How to get started with my stack?

So I need to write 2 functions using the standard stack container called evaluateInfix() and infixToPostfix() that will return the result of a math equation but internally to that function it will convert this math from infix to postfix. I keep thinking I need to define my own grammar here? but I may be getting that confused with the 2nd assignment where we make our own stack class?

Anyways, if I don't need my own grammar. The rest of the description is:

Consider simple infix expressions that consist of single-digit operands; the operators +, –, *, and /; and parentheses.
Assume that unary operators are illegal and that the expression contains no embedded spaces. Design and implement the two functions mentioned above. You must first convert the infix expression to postfix form and then evaluate the resulting postfix expression.

I guess I am unsure where I will be doing the actual math, can C++ work directly on math in postfix form? If so I have not seen an example of coding that from my book. If true this would mean I can do my math work after the infixToPostfix() function.

The other part tricky part is just using push() to check for the right usage of '( )'. Really I should be able to write the logic by just understanding every rule of PEMDAS, and making sure I don't miss anything.

I think I have a better idea on how to convert, the examples I saw in class used a switch statement. So instead of trying to use if statements with comparisons < > or == (which I am not sure you could do on operators) you can simply make a case by case situation in order of operation, so that the right math will come out.
postfix makes math more simple; the postfix calculators (called reverse polish) cut the number of button mashes by 1/3 or so as an example.

the general rule of the day is pop the stack until you get an operator, perform the operation, and push the result back on the stack, repeat until stack has 1 value left.

eg for simple things,
3+3 is
3 3 +
and you end up with 6 -- one value left in the stack means you are done.

or more complex
(3+5)*2
is
3 5 + 2 *
3 5 + is 8, pushed back
8 2 *
8 2 * is 16, done...

But you can't compare two operators right? if ("current operator" < * ) ??
This is a syntax error:
if (current_operator == +)
But this is fine:
if (current_operator == '+')

The user's input is a string. To handle this you'll make a choice to perform addition if the user typed in the character "+".
Ok so then the only thing I would have to do in the end is convert the numbers in the string to ints to do the math? I'm not very good at that.
c++ has many ways to convert text to values.
atoi and atof (to int, to decimal) for C style strings or
stoi and stod for c++ strings are two of the most simple ones.

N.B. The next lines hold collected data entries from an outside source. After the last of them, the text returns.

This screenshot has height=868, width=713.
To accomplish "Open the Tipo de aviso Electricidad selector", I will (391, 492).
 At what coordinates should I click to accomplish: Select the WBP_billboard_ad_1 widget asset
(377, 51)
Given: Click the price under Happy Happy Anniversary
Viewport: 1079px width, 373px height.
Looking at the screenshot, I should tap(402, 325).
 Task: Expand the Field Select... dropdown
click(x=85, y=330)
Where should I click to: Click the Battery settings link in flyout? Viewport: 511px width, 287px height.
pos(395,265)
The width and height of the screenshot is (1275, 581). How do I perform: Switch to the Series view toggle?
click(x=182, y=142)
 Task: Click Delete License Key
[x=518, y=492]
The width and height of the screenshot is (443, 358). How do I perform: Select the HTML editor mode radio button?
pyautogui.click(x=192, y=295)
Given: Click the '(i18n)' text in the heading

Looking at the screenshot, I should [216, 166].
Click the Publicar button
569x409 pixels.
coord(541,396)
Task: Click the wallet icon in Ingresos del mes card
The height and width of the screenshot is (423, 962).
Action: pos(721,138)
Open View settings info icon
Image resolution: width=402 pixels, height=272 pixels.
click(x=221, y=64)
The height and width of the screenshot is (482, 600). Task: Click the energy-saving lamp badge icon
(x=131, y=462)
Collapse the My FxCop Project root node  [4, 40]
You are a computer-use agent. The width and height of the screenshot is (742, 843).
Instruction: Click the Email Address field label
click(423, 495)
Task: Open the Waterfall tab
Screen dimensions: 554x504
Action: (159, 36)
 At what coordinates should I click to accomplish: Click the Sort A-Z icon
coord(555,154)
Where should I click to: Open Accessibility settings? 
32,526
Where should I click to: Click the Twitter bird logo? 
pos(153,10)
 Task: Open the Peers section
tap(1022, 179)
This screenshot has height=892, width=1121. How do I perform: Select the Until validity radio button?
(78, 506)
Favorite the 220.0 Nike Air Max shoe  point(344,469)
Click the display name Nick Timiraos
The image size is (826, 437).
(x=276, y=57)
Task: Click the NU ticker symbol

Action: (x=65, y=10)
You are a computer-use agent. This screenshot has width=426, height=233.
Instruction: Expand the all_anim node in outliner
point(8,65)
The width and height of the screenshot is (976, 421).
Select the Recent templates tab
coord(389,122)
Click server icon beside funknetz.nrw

the hard part here is converting to postfix.
you don't actually do operator precedence: its done for you by generating the postfix correctly, not in special cases -- as per my multiply a sum example. Infix to postfix is well known, you can look up how to do it. Parsing the equations can get complex, but I suspect you are just doing +-*/ here, right? If you need weird stuff like unary minus or trig or whatever else, say so.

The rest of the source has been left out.